The RSC Theatre (front and back)
This man serenaded us while we ate lunch in the park. Can't remember his name, but he has a gorgeous voice. 
Stoked for our boat ride
  



  
Whenever I see a tree like this I just want to nestle in between its roots and read a book. 

I love these girls so much! They are beautiful, inside and out!
  
On our boat ride, I saw this stump and had an overwhelming desire to sit on it. We found it while walking to the church... 
It was just as lovely as I thought it'd be. Simple pleasures.

 
 
Holy Trinity Church, where Shakespeare is buried 
The girls played dress up while I rested my leg and stared at the gorgeous stained glass windows.
  • After an amazing day, we went to institute for a BBQ and registration. There were so many new faces, it was wonderful to talk to some of them. I also had a blast catching up with those who've been gone during the summer. So much laughing. It's going to be a fabulous year at institute!
  • Before we went home, Jon and I had a brief jam session at the piano with the Children's Songbook. It's been a long time since we've done that, and it was a fabulous way to end a really great day. 
  • Thursday morning I went teaching with the Sister Missionaries to a YSA named Harry. He has SO much faith, and his enthusiasm is contagious. He was baptized this weekend, and we're excited to have him join our Harborne YSA.
  • Thursday night I Skyped with Skylar and spent about 2 hours just laughing. It was SO fun. I'm not sure if I was really on a roll, or if he was in a particularly giggly mood, but either way it was good to just be ridiculous together for a bit. 
  • For the weekend the three of us went to Wolverhampton to stay with Chloe's grandparents. SO MUCH GOOD FOOD in so little time. Pretty sure I ate as much during those two days as I did the rest of the week combined. While we were there we visited a few places: Wightwick Manor, Moseley Old Hall, and Ironbridge.

Wightwick Manor
 
The stained glass windows are in the banquet hall, where I got to play an
antique Steinway piano that has been kept in impeccable condition.
The sound was gorgeous! Definitely a highlight.

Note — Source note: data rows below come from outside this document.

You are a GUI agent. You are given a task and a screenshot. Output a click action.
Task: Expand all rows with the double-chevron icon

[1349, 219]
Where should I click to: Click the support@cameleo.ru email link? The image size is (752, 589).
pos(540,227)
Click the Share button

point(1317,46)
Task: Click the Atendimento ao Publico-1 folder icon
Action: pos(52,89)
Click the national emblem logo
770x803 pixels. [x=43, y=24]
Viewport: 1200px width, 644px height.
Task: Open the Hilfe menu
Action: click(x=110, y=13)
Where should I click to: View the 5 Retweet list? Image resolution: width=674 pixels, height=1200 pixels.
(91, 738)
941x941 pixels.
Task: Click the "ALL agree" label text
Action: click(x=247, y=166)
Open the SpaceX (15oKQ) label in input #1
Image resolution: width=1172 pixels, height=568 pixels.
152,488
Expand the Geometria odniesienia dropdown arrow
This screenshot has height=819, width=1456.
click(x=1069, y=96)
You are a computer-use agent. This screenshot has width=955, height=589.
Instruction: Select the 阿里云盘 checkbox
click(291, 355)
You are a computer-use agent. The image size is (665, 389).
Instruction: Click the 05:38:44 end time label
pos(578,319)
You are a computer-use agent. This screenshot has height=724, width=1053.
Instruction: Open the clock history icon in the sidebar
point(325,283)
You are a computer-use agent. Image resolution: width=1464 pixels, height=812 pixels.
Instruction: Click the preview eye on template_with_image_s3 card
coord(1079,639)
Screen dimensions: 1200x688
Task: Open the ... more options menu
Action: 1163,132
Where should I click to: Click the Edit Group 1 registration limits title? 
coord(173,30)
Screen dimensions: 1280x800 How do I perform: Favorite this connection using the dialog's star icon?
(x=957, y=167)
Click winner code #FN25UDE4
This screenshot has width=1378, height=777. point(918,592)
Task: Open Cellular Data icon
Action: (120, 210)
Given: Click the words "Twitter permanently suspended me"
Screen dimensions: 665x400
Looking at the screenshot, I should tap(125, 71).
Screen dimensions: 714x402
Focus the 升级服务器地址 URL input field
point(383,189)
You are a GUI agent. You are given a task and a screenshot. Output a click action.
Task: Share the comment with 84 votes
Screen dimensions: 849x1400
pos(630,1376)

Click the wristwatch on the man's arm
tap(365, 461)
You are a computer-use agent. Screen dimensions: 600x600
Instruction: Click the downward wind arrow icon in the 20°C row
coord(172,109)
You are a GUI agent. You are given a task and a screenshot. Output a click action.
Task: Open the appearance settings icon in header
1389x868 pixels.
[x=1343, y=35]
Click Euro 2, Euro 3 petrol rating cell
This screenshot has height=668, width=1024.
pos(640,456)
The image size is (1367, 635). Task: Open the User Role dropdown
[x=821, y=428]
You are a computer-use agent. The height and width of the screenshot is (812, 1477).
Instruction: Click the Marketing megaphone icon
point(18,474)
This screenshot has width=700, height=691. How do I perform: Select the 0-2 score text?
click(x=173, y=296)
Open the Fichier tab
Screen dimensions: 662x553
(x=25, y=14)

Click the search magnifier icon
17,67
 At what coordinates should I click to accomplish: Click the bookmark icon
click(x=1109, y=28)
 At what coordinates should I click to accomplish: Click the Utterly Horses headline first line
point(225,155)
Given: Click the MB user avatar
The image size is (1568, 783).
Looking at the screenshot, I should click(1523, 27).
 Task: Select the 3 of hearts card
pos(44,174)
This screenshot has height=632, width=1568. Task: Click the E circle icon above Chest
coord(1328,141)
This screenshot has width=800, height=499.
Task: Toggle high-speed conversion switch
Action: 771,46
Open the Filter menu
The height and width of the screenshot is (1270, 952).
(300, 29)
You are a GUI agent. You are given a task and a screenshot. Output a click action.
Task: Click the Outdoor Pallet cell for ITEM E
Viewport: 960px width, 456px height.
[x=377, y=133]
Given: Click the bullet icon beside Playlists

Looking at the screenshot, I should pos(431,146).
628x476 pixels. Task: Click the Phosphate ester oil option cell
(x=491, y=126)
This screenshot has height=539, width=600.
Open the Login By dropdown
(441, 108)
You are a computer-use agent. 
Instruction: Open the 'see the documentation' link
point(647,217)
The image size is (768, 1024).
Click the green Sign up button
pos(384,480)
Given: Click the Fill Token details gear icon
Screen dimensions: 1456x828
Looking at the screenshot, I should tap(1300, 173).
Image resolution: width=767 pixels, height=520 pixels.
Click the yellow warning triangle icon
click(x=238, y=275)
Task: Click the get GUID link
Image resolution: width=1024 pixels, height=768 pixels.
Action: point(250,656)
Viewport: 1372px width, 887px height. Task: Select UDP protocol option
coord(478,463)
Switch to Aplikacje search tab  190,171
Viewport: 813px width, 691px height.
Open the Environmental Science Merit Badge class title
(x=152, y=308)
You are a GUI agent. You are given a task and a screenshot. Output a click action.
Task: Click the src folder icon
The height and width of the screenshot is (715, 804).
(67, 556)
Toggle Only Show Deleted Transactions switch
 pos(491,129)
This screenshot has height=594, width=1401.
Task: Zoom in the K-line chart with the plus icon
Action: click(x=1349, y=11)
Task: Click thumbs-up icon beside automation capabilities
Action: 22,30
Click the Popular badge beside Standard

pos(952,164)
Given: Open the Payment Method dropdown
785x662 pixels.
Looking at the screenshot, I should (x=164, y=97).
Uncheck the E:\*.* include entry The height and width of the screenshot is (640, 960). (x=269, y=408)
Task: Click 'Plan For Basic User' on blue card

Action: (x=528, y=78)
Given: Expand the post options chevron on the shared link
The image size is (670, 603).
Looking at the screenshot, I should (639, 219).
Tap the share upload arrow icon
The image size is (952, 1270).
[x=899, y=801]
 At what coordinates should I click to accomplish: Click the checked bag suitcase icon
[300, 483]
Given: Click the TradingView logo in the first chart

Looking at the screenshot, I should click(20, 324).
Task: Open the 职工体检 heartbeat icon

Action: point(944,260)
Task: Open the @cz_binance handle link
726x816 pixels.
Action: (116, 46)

Moseley Old Hall--an original mid-17th C. tudor-style house on the inside,
but the outside was bricked up in the 19th C to stabilize and protect the wood. 
17th C. Knot Garden
 
Ironbridge, erected 1779 and kind of a big deal
 
 
One of the best notices I've ever seen posted.
Thank you, Restaurant Severn, for the many laughs this provided.
  • When we got home on Saturday night, I Skyped with one of my mission companions in El Salvador. I haven't spoken to Hermana Garcia for about 3 years, and she recently asked me if I'd be her English-speaking partner for BYU-I's pathway program that she just started. It was SO great to talk with her! I'm looking forward to working with her every week.
  • And to just top it all off, the weather was amazing all week long. Maybe it's because I'm an autumn baby, but there's something about walking in warm sunshine on a crisp, clear day with leaves crunching under your feet. And when you can walk without crutches, even better! :)  
Lots of great highlights from a really incredible week full of lots of love and LOTS of LAUGHING. Seriously. I feel like I laughed almost continuously. This can only mean one thing: 27 is going to be the best year yet!